> [Set of tasks]:
**1)** From the article on what hotels can learn from Airbnb, print the passage that begins at the words "Airbnb began in" and stops after "month’s rent payment.".
**2)** In the article on what hotels can learn from Airbnb, how many people used Airbnb in the summer of 2015, according to statistics on the Airbnb blog?

> [Study text]:
__________________________________________________

Five Things Hotels Can Learn from Airbnb


Airbnb began in 2008 when founders Brian Chesky and Joe Gebbia put three air mattresses on the floor of their San Francisco loft and rented them out to attendees of an industrial design conference. At the time, they had no idea it would lead to a multi-billion dollar business; they were just looking to scrape enough money together to make that month’s rent payment.

But over the past eight years, it has rapidly become a popular booking site for visitors and an appealing income-generating stream for homeowners. According to an article in Fast Company, Airbnb now has more listings than any hotel chain in the world. Statistics on the Airbnb blog suggest that 17 million people used Airbnb in the summer of 2015 alone. Even more alarming, travellers who use Airbnb are unlikely to ever go back to staying at hotels according to Bloomberg. So it almost goes without saying that Airbnb presents a significant challenge to the hospitality industry.

To compete effectively, it’s important for hoteliers to know what Airbnb users seek. For many, Airbnb is synonymous with adventure, authenticity, and good value. What can hoteliers take away from this? Here are a few ideas.

Airbnb users like the balance between self-service and host support

Part of Airbnb’s appeal is becoming a participant in, rather than an observer of, the neighbourhood. Travellers want to feel like they belong, and living in an apartment on a quiet side-street, away from the hubbub of touristy areas, provides that experience in spades. But at the same time, they have the comfort of knowing their hosts are only a click of a button away. It’s a delicate balance between self-service and relying on the host’s support.

What can hotels do? Consider making as many amenities self-service as possible —Hotel News Now suggests digital check-in and check-out. But at the same time, emphasize the high level of service available, should guests require it. Hotels are staffed, after all, with an army of employees whose primary responsibility is looking after the needs of guests.

They have Airbnb’s Guidebooks and Neighborhoods at their disposal

With these features, Airbnb offers guests an incredible wealth of information about their destinations. Hosts have the option of creating a guidebook to their neighbourhoods, in which they can list not only their favourite local haunts — like the cozy coffee shop down the street, or the hole-in-the-wall restaurant that serves amazing pho — but also mundane, yet necessary, amenities such as pharmacies.

__________________________________________________

> [Extracted information]:

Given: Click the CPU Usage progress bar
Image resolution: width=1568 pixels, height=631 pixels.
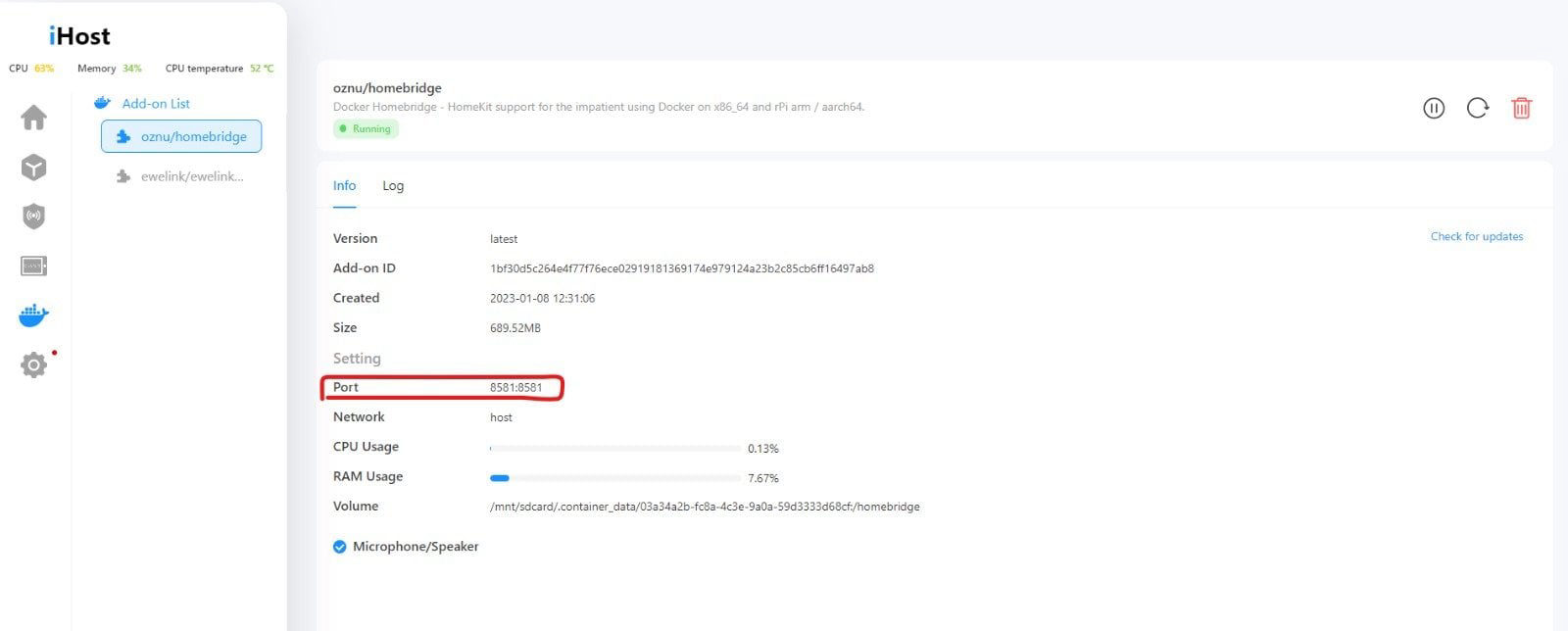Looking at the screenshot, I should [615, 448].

__________________________________________________

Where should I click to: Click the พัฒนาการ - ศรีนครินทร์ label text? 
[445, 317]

__________________________________________________

> [Outputs in order]:
**1)**
Airbnb began in 2008 when founders Brian Chesky and Joe Gebbia put three air mattresses on the floor of their San Francisco loft and rented them out to attendees of an industrial design conference. At the time, they had no idea it would lead to a multi-billion dollar business; they were just looking to scrape enough money together to make that month’s rent payment.

**2)** 17 million people